### DO THIS
Reproduce, word for word, everything from "The relationship between" down to "SampProc and ProcData." in the section on process outputs below.
───── DOCUMENT SECTION ─────
While ProcDet tracks inputs to a Proc, ProcDet tracks the output of a Proc. For reproducibility, transparency, and ability to continue experiments without reliance on an active database connection, it is prudent to store process outputs as raw files independent from the data management framework. Therefore, while ProcData may include relevant data parsed from the raw files, it should also always include a raw file path. Additionally, attributes can be added to specify the location to search for the file, such as an Amazon S3 bucket or local storage drive. A single file may also contain multiple pieces of data that each refers to different samples. This complexity motivates the inclusion of the start and end line numbers for a file identifying information for ProcData. If an entire file should be consumed as a single piece of process data, null values can be provided for those attributes. As a significant amount of scientific data is stored as comma-separated values (CSV) files, it can also be beneficial to parse these files directly into values in the database utilizing flexible column data types, such as JavaScript Object Notation (JSON) that is supported by modern RDMS's. For large datasets, storing data using efficient binary serializations such as Messagepack could be beneficial.23

The relationship between process outputs and their associated processes and samples can be complex. The most straightforward relationship is one piece of process data is generated for a single sample, which is typically the case for serial experimentation and traditional experimentation performed without automation. In parallel experimentation, a single process involves many samples, and if the resulting data is relevant to all samples, SampProc has a many-to-one relationship to ProcData. In multi-modal experiments, multiple detectors can generate multiple pieces of data for a single sample in a single process, where SampProc has a one-to-many relationship to ProcData. Parallel, multi-model experimentation can result in many-to-many relationships. To model these different types of experimentation in a uniform manner, ESAMP manages many-to-many relationships between SampProc and ProcData.
───── RECORD EXTRACTS ─────
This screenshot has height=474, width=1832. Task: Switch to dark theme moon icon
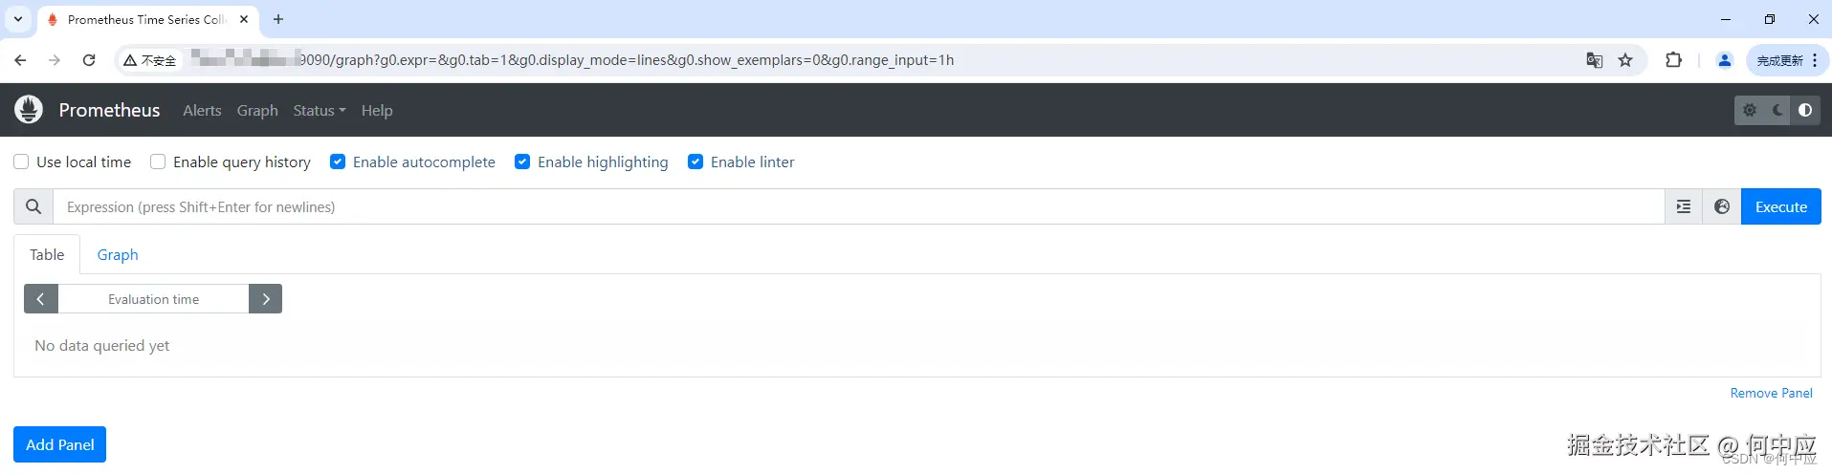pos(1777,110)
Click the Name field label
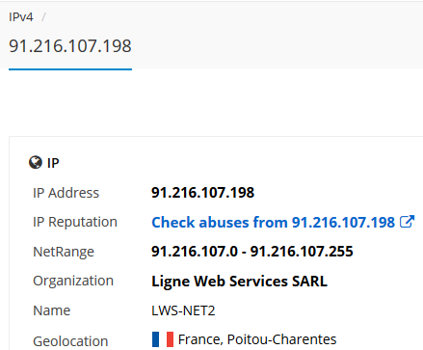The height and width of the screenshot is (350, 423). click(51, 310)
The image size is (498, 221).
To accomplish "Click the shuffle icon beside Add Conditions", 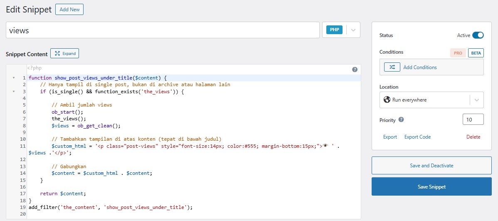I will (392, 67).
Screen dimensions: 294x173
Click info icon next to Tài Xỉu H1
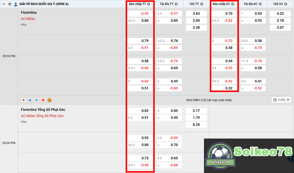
─────
### COMPLETED TASK
The relationship between process outputs and their associated processes and samples can be complex. The most straightforward relationship is one piece of process data is generated for a single sample, which is typically the case for serial experimentation and traditional experimentation performed without automation. In parallel experimentation, a single process involves many samples, and if the resulting data is relevant to all samples, SampProc has a many-to-one relationship to ProcData. In multi-modal experiments, multiple detectors can generate multiple pieces of data for a single sample in a single process, where SampProc has a one-to-many relationship to ProcData. Parallel, multi-model experimentation can result in many-to-many relationships. To model these different types of experimentation in a uniform manner, ESAMP manages many-to-many relationships between SampProc and ProcData.